This activity from Robert Kaplinsky begins with the following situation:
Frito-Lay produces packages of chips that contain a variety of flavors like the package below. The circles on the bags’ lower right corner normally displays the quantity of each type of chips.
With 20 bags in the package and four flavors, it would be natural to assume that there would be 5 bags of each flavor. However, that would be wrong. This is the actual quantity of each type of chips.
“This lesson gives students an opportunity to think about how a company like Frito-Lay determines the quantity of chips they will include in each package and compare that to their own class’ or school’s preferences. The idea would be to present students with one of the chip packages (with numbers blanked out) and find a strategy for determining how many of each type of chip they would need. Strategies may include:
- Divide the total number of bags by the number of flavors in the package. This may lead to a discussion as to how to handle a remainder (i.e. which flavor gets an extra bag or can you split the remainder across the flavors).
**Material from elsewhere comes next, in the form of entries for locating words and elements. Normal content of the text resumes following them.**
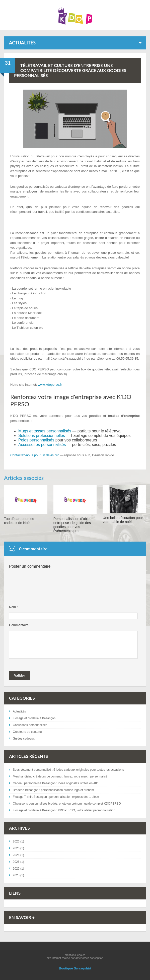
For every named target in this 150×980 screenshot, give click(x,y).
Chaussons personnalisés (30, 725)
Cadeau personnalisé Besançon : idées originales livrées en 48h (56, 783)
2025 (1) (18, 869)
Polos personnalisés (36, 440)
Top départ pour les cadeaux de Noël (19, 520)
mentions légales (75, 955)
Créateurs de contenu (27, 732)
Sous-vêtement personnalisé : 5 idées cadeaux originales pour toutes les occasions (68, 770)
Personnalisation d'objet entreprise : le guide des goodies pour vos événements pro (72, 525)
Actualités (19, 711)
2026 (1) (18, 841)
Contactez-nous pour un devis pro (35, 455)
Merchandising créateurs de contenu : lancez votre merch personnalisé (60, 776)
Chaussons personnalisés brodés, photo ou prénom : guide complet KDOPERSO (67, 803)
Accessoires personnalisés (42, 444)
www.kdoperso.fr (50, 385)
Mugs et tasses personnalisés (45, 431)
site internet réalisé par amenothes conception (75, 958)
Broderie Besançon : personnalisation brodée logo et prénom (53, 790)
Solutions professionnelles (41, 435)
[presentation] (47, 592)
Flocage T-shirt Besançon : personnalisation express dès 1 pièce (56, 797)
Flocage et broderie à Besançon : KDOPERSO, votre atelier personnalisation (64, 810)
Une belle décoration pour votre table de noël (123, 520)
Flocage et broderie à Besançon (34, 718)
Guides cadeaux (24, 738)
- Let people choose their own combination of flavors each time. This may seem like a good idea in theory but is not practical for a company that mass produces their products.
- Survey their classmates and use the results to distribute the bags according to their classmates’ preferences.
The hope is that after students have a conversation about each strategies’ pros and cons, they will conclude that surveying their classmates will enable the fairest results.”
College and Career Readiness Standard:
Understand that statistics can be used to gain information about a population by examining a sample of the population; generalizations about a population from a sample are valid only if the sample is representative of that population. Understand that random sampling tends to produce representative samples and support valid inferences. (Medium Emphasis)
Students may have to demonstrate an understanding that statistics involves conclusions about a population based on the results obtained from a random sample of the population. Questions assessing this standard often take the form of “Which sample will best represent the population?” or “Which conclusion can be drawn from this sample?”
In addition to the above standard, these standards are also explored in this activity:
- CCSS 6.RP.3 – Use ratio and rate reasoning to solve real-world and mathematical problems, e.g., by reasoning about tables of equivalent ratios, tape diagrams, double number line diagrams, or equations.
- CCSS 6.RP.3c – Find a percent of a quantity as a rate per 100 (e.g., 30% of a quantity means 30/100 times the quantity); solve problems involving finding the whole, given a part and the percent.
- CCSS 7.RP.2 – Recognize and represent proportional relationships between quantities.
- CCSS 7.RP.3 – Use proportional relationships to solve multistep ratio and percent problems. Examples: simple interest, tax, markups and markdowns, gratuities and commissions, fees, percent increase and decrease, percent error.
- CCSS 7.SP.1 – Understand that statistics can be used to gain information about a population by examining a sample of the population; generalizations about a population from a sample are valid only if the sample is representative of that population. Understand that random sampling tends to produce representative samples and support valid inferences.
- CCSS 7.SP.2 – Use data from a random sample to draw inferences about a population with an unknown characteristic of interest. Generate multiple samples (or simulated samples) of the same size to gauge the variation in estimates or predictions. For example, estimate the mean word length in a book by randomly sampling words from the book; predict the winner of a school election based on randomly sampled survey data. Gauge how far off the estimate or prediction might be.